Corliss let go of the doorknob as if it had been something terribly hot. She turned frightened eyes on her cousin.
“What do you mean?” she almost screamed. “Do you mean that you have kept a dead person in the house and then let us come here to stay? Why, how perfectly gruesome! I think that is ghastly! I couldn’t think of staying in the house, going to sleep, with a dead person in the next room. I should go mad! Mother, are you going to allow this to go on? I won’t sleep here. I simply won’t. Not with a dead woman in the house. You’ll have to do something about it!”
Then Aunt Blanche came forward.
“Dale, you don’t mean that Grandmother’s body has not been taken to the undertaker’s yet? Why, I cannot understand such negligence. Who arranged all this anyway? Did you, a young girl, presume to do it?”
“No, Aunt Blanche, Grandmother made all the arrangements. She said she wanted to stay here till she was taken to her final resting place, and she sent for the undertaker herself and made all the arrangements.”
“How horrible!” said the aunt. “Well, it’s evident we shall have to get another undertaker and have the body taken away at once. We can’t let this go on. Corliss is a very nervous, temperamental child. The doctor says she must not be excited unduly. Suppose you call up another undertaker, and I will talk with him and have this thing fixed. We’ll have the funeral in some funeral parlor. I somehow knew I should have come yesterday.”
But Dale stood quite still and looked at her aunt. “I’m sorry you feel that way, Aunt Blanche, but it will be impossible to change the arrangements.”
“Nonsense! Leave it to me. I’ll cancel the arrangements quick enough. I’ll just tell the man we’ll not pay him, and he’ll get out quick enough.”
“He is paid, Aunt Blanche. Grandmother paid him herself. She wanted to save us from having any trouble at the end, she said.”
The aunt turned a face of frozen indignation. “All paid! How ridiculous! Grandmother must have been quite crazy at the end. She had no right to do this. I shall refuse to let this house be used for the service.”
“I’m afraid you wouldn’t have the right to do that, Aunt Blanche.”
“Not have the right? What do you mean? The house will of course eventually be mine. I certainly have the right to do what I will with my own property, and I do not intend to have any funeral here to spoil the sale of the house. You see, I have found a purchaser for it already. Someone I met on the train, and he’s coming here tomorrow morning to look the house over. We certainly can’t let him see a funeral and dead people here. He would never want to buy it under those circumstances, so gruesome.”
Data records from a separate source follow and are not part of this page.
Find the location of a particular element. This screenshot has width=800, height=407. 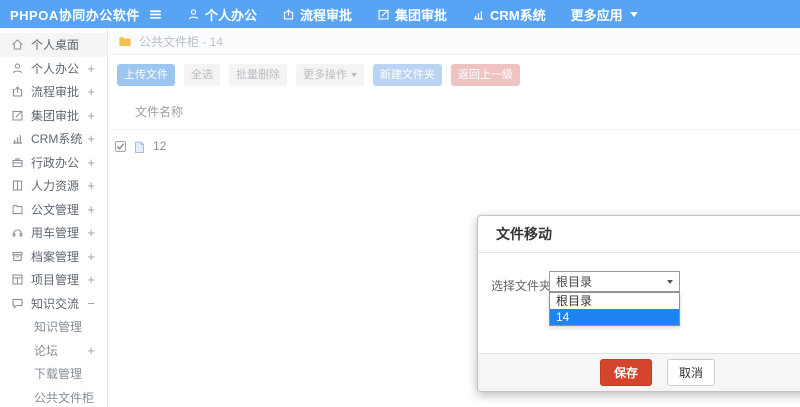

sidebar-item-personal-office: 个人办公 + is located at coordinates (54, 69).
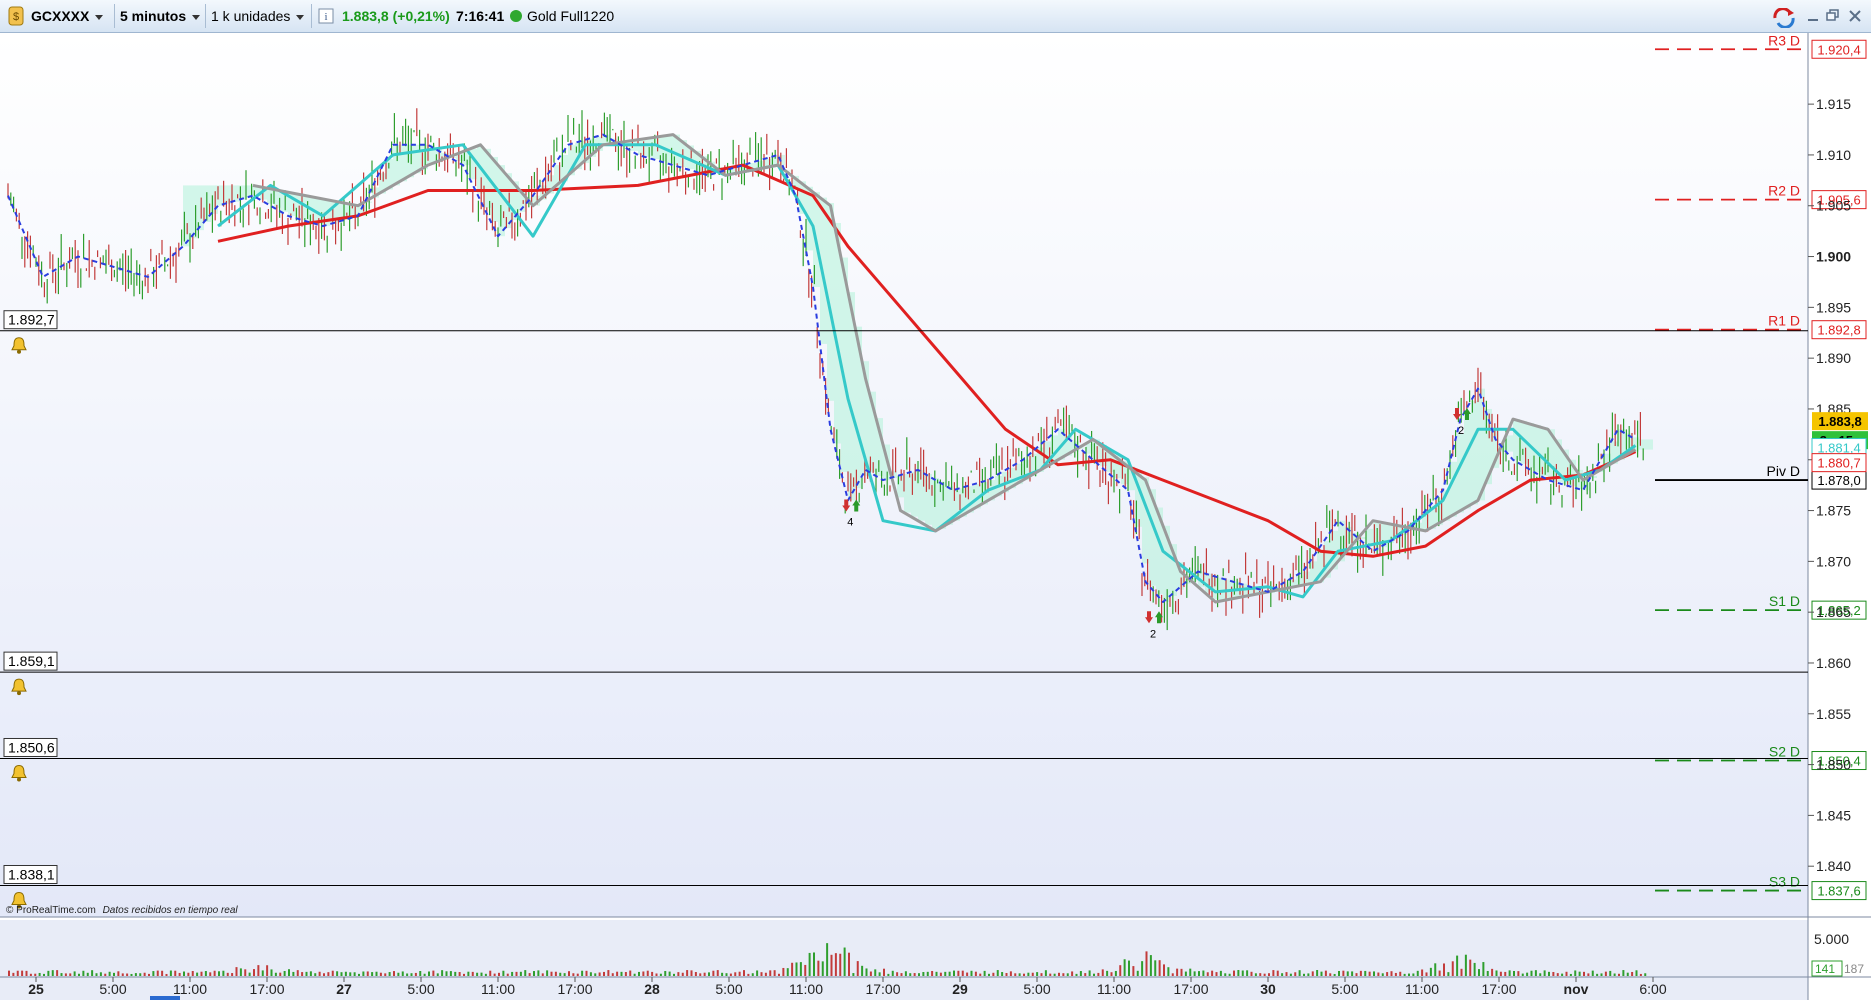 The image size is (1871, 1000). Describe the element at coordinates (258, 16) in the screenshot. I see `units-selector: 1 k unidades` at that location.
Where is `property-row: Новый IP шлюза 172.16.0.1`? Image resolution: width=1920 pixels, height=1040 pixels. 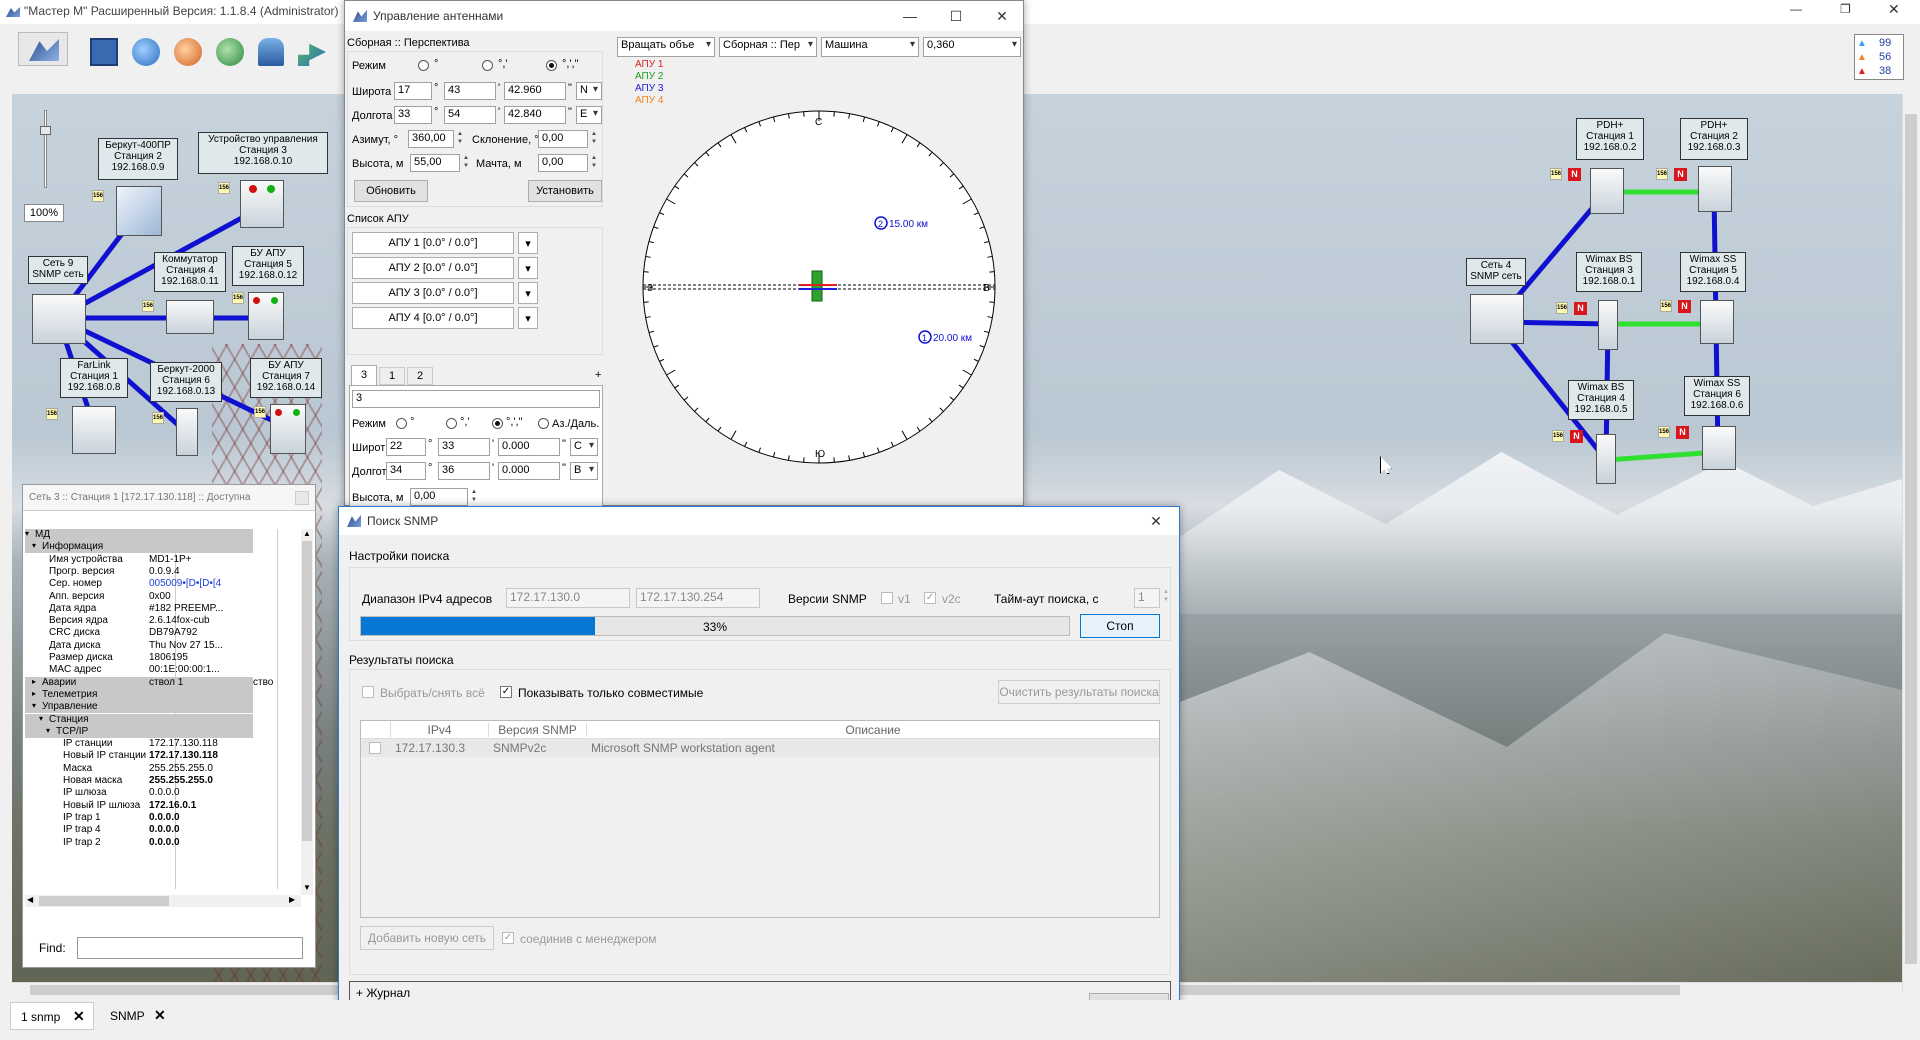 property-row: Новый IP шлюза 172.16.0.1 is located at coordinates (139, 806).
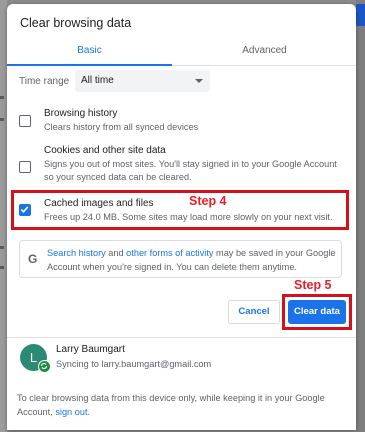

A wave of color flew up into Dale’s cheeks and then receded suddenly as she remembered her promises to her grandmother not to get angry in talking with her aunt, but to remember to take a deep breath and lift her heart in prayer when she felt tempted. Grandmother had been so anxious that all things should be done decently and in order, and she must have known, too, just what provocative things might be said. So Dale drew a deep breath with partly closed eyes for an instant and a lifting of her heart to God for help.
“Why, the house isn’t for sale, Aunt Blanche,” she said quite sweetly, in a pleasant tone.
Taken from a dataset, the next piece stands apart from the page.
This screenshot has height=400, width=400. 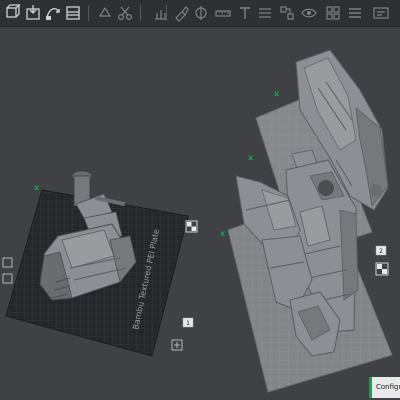 I want to click on plate-1-settings-icon, so click(x=192, y=226).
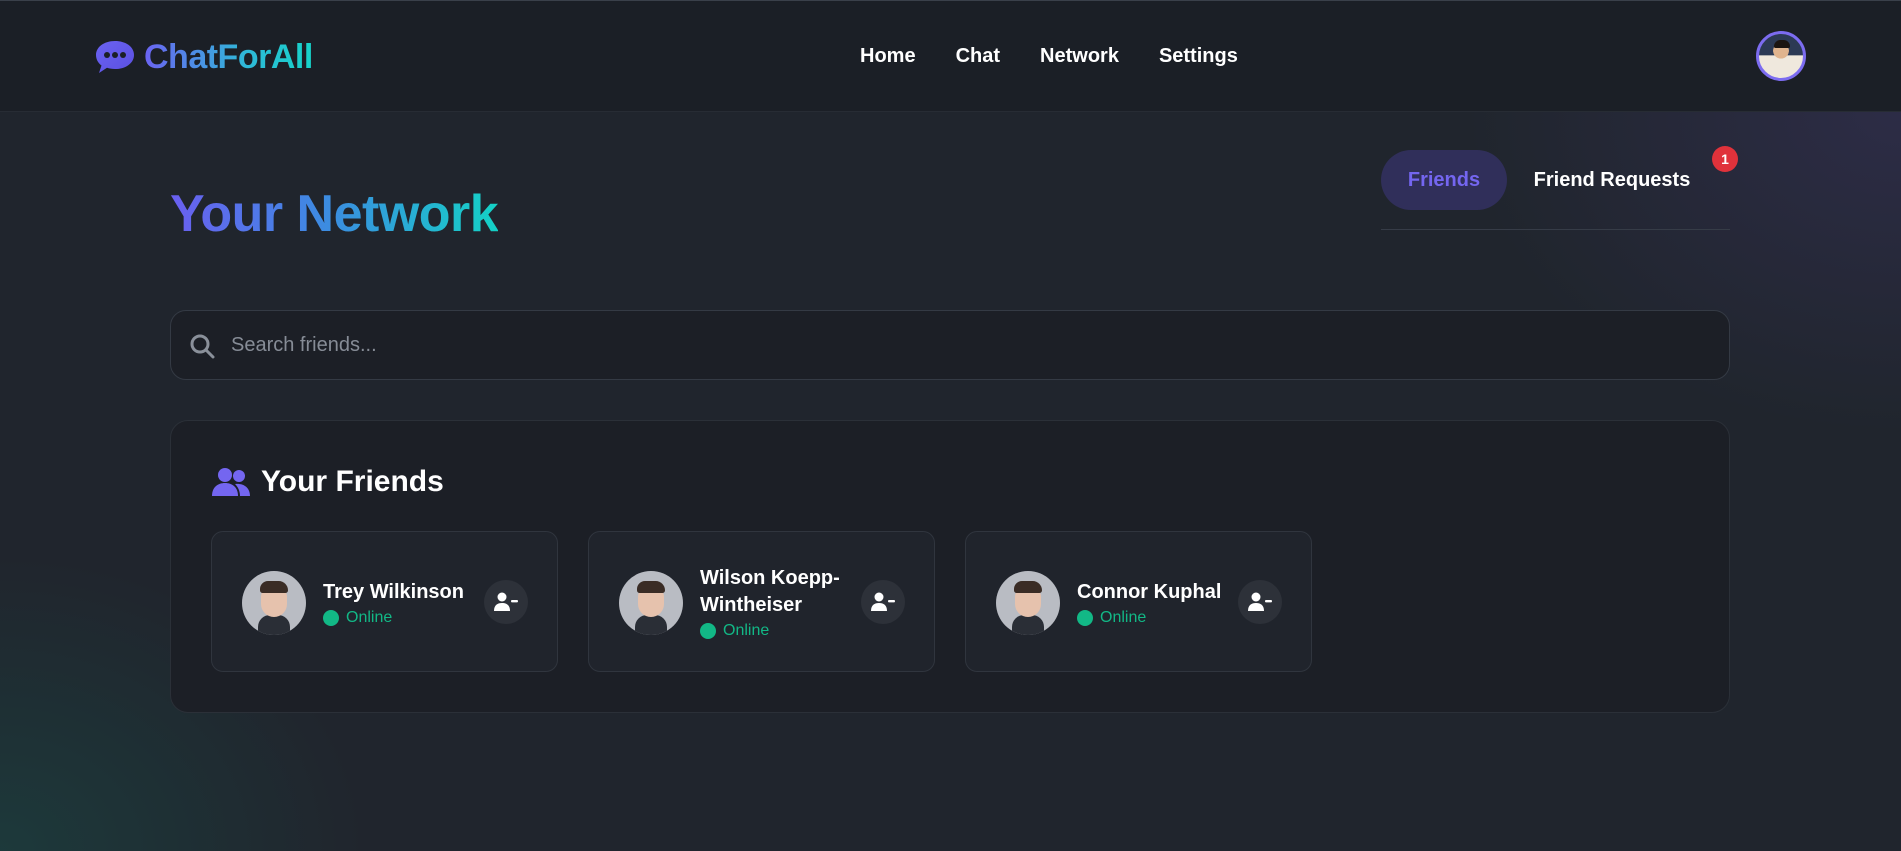 This screenshot has height=851, width=1901. What do you see at coordinates (1198, 56) in the screenshot?
I see `nav-settings: Settings` at bounding box center [1198, 56].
“What do you mean?” screamed the lady. “Do you mean to say that the house has already been sold and Grandmother was only renting it? I always understood that it was her own.”
But just then Corliss raised her voice from the foot of the stairs. “Mother, if you stand there and chew the rag with Dale any longer, you won’t get anything done, and I simply won’t stay in his house tonight the way things are. I feel as if I was about to faint this minute. Where is my medicine? I’m going to faint. I am! Come quick!” And Corliss slumped down on the stairs and dropped her head back on the step above, rolling her eyes and gasping for breath.
Her mother flew wildly down the stairs, wafting back angry words to Dale: “There, see what you’ve done now! You’d better send for a doctor. These spells of hers are sometimes very serious. Powelton! Powelton! Where are you? Go out in the kitchen and get a pitcher of cold water, and a glass and spoon, and then look in my black bag for Corliss’s medicine. Be quick about it, too.”